- [BRIEF]: Find the lines below in which the string "computer" occurs. Copy each one.

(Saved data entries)
-----

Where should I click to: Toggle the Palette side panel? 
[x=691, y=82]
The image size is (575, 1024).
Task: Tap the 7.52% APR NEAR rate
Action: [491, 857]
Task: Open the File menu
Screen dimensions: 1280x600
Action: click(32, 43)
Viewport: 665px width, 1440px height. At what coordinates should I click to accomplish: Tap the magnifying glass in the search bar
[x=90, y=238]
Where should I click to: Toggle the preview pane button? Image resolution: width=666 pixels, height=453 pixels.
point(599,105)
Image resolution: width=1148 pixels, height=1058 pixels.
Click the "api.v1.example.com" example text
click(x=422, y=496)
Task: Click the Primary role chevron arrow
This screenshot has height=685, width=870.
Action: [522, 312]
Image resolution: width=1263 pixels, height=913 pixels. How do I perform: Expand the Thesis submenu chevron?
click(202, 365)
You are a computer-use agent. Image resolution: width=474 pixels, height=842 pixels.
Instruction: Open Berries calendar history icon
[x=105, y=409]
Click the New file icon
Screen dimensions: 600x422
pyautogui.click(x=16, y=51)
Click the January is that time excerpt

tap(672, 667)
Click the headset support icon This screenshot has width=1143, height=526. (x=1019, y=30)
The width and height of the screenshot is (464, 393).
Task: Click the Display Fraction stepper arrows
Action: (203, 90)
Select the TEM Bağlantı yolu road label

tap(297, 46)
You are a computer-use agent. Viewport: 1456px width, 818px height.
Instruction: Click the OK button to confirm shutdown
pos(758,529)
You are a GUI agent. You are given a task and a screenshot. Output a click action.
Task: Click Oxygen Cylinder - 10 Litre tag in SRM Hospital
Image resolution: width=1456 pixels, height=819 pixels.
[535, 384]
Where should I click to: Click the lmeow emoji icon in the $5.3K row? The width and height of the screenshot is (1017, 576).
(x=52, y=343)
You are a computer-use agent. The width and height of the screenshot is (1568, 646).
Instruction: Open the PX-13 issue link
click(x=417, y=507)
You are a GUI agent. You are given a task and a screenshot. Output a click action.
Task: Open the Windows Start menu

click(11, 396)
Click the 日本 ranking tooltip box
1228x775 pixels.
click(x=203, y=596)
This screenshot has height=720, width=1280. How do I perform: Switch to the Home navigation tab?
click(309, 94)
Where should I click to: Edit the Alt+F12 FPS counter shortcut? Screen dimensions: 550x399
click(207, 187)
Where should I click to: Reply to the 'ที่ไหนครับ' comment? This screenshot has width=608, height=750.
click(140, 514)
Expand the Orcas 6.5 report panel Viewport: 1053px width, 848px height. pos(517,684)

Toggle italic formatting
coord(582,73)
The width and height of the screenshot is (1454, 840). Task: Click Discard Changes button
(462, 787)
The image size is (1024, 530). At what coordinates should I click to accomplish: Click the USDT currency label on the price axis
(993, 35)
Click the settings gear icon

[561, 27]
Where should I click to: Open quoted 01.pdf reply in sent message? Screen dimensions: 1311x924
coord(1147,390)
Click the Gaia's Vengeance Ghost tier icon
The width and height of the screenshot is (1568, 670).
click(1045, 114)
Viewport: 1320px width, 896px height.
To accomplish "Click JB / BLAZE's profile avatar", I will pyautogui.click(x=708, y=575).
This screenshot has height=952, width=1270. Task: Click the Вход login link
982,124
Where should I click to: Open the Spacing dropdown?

-----

- [SOLUTION TO THIS EXERCISE]:
You are a computer-use agent. Image resolution: width=474 pixels, height=842 pixels.
You are a computer-use agent. Viewport: 1456px width, 818px height.
You are a computer-use agent. The width and height of the screenshot is (1568, 646).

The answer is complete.